Work instructions -> Make an exact copy of the records, leaving out the images.

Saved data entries
☆ ☆ ☆ ☆ ☆ ☆ ☆

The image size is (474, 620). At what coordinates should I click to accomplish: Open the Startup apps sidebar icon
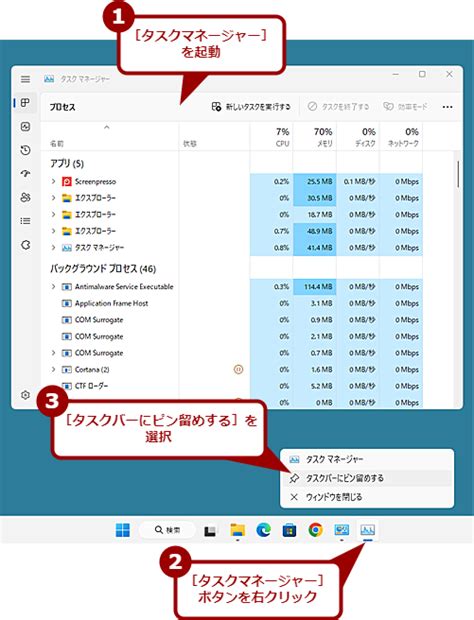[x=25, y=174]
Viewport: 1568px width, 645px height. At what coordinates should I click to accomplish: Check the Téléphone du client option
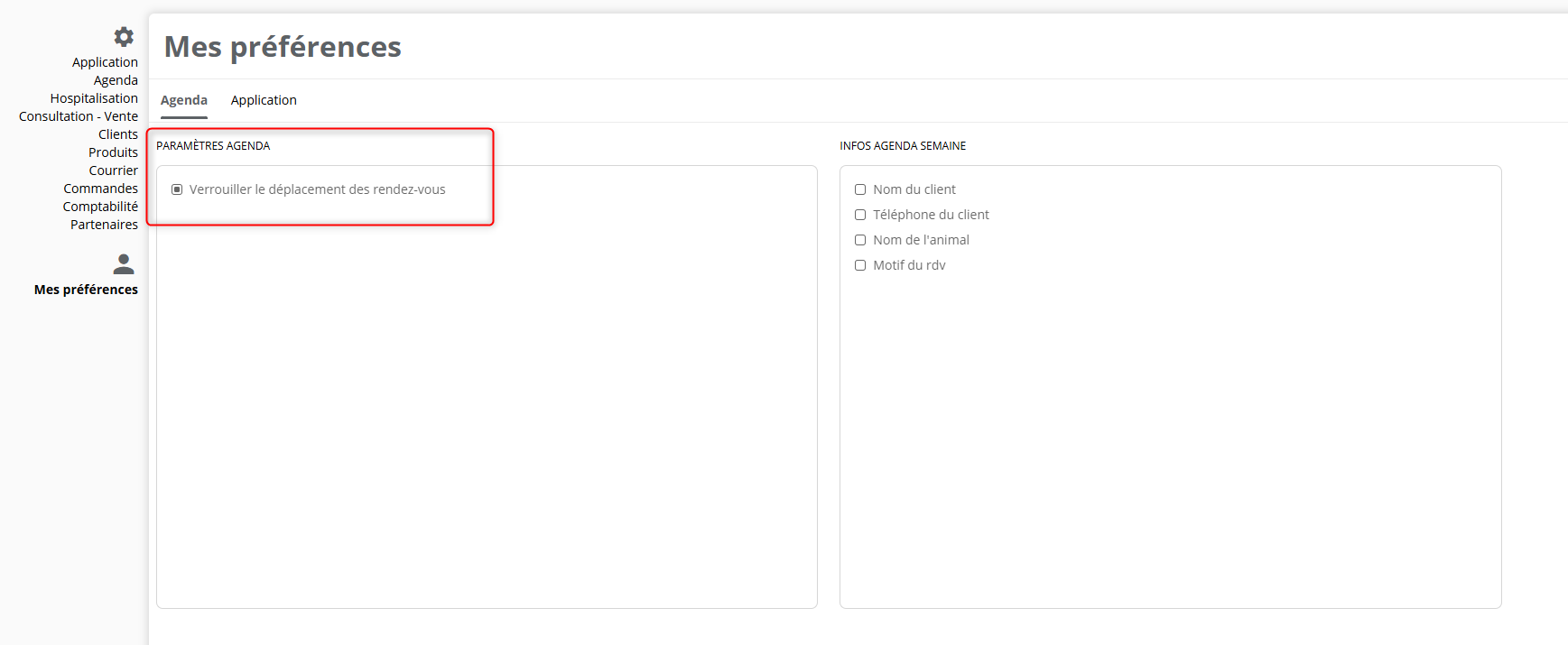coord(860,215)
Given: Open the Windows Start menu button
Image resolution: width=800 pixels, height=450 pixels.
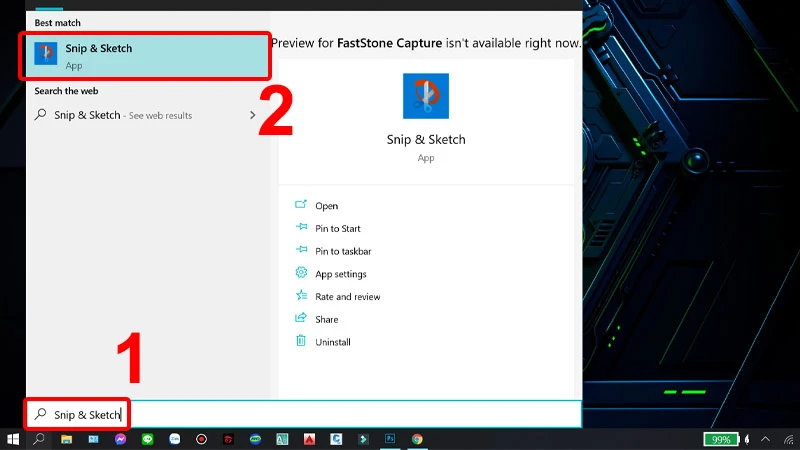Looking at the screenshot, I should point(13,439).
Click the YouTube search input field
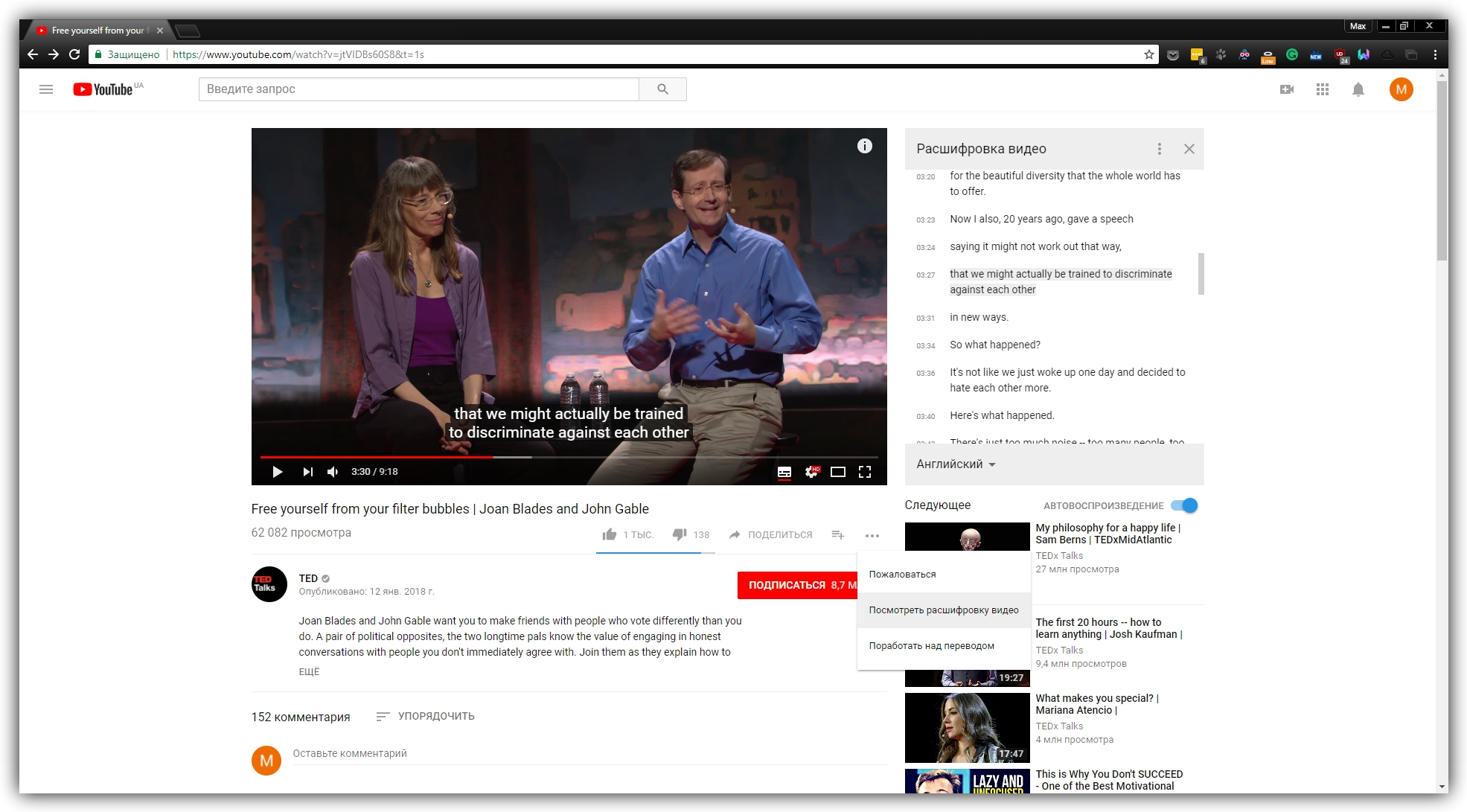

☆ ☆ ☆ ☆ ☆ ☆ ☆

Answer space ->
The image size is (474, 620). At what coordinates should I click to accomplish: Open the Startup apps sidebar icon
[x=25, y=174]
Viewport: 1568px width, 645px height. At what coordinates should I click to accomplish: Check the Téléphone du client option
coord(860,215)
Given: Open the Windows Start menu button
Image resolution: width=800 pixels, height=450 pixels.
Looking at the screenshot, I should point(13,439).
Click the YouTube search input field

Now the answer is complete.